Task 1 | Reproduce the passage on investment industry transformation from "At this critical" up to and including "with one another.", replacing "asset managers" with "fund managers".
Task 2 | Write the next few sentences of the passage on investment industry transformation, picking up after its final sentence.

Quoted passage |
The global investment industry is undergoing immense transformation. Downward pressure on fees combined with increasing operating and compliance costs have compressed margins and challenged existing business models. Firms that don’t have the necessary scale or resource efficiencies risk failure.
At this critical juncture, Monocle believes operating model transformation offers the opportunity for asset managers to not only defend their existing business models, but to compete for assets under management (AuM) and achieve margin expansion. Critical to this process of model transformation is the development of a target operating model (TOM), which defines the people, processes and technology required to deliver a particular business strategy, describing how these components should be organised and interact with one another.
This paper will examine the forces shaping the investment industry and highlight the opportunity for margin and efficiency gains by suitably transforming the business through a TOM strategy.
The global asset management industry has been shaped over the past two decades by two related secular forces: fee compression and the rise of passive investment products.
Downward pressure on fees combined with increasing operating and compliance costs has compressed profit margins in the investment industry and driven smaller asset managers to merge or close altogether. Asset managers earn a margin by charging investors a higher fee, as a percentage of AuM, than the operating cost of administering a product. These costs as a percentage of AuM are called total expense ratios or TERs. The average expense ratio of all US open-ended funds and ETFs have steadily declined, with passive index-tracking products experiencing the sharpest decrease.

Data provided |
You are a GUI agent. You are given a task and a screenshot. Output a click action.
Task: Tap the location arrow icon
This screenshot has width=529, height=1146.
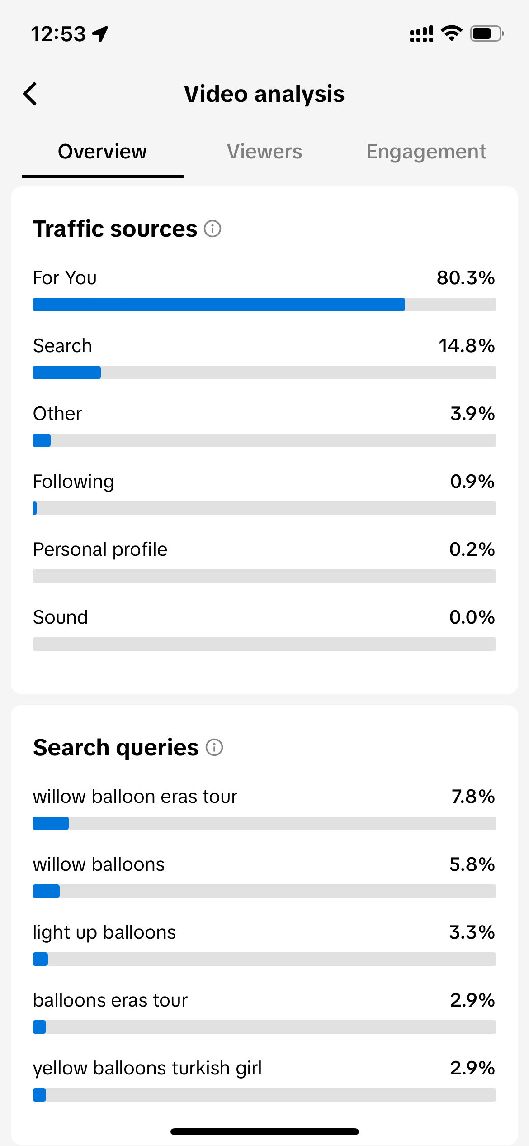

Answer 1 |
At this critical juncture, Monocle believes operating model transformation offers the opportunity for fund managers to not only defend their existing business models, but to compete for assets under management (AuM) and achieve margin expansion. Critical to this process of model transformation is the development of a target operating model (TOM), which defines the people, processes and technology required to deliver a particular business strategy, describing how these components should be organised and interact with one another.

Answer 2 |
Asset managers seeking to increase revenue must either increase the margin earned per product or grow the assets under management. The former is challenged by extremely cost-sensitive retail and institutional investors, thus, operating costs and increased management fees cannot be passed on to investors as higher TERs. The latter is driven by market performance and sentiment and is largely out of the asset manager’s control. The only remaining lever to increase margins is therefore to reduce the operating costs of each product.
The rise of passive investment products, which offer investors the return of the market or an index at a low cost, have contributed to the downward pressure in expense ratios across the asset management industry. The two most common products used to implement index-tracking passive strategies are unit trusts and exchange traded funds (ETFs). A unit trust is a basket of securities held in a fund where the fund is unitised or divided into units. An ETF is a basket of securities held in a fund where shares in that fund are listed on an exchange.
Research on US fund flow trends shows passive investment products have consistently gained market share from actively managed funds. In the US Equity category specifically, passive funds reached the milestone of parity with active AuM in April 2019, as indicated in Figure 3 below. In contrast, ASISA  and ETFSA  data shows exchange traded products only garner 4.36% market share of the approximately R2.58 trillion AuM held in South African Collective Investment Schemes (unit trusts) as of the quarter ended September 2020. This suggests South Africa is massively underpenetrated by passive and exchange traded products.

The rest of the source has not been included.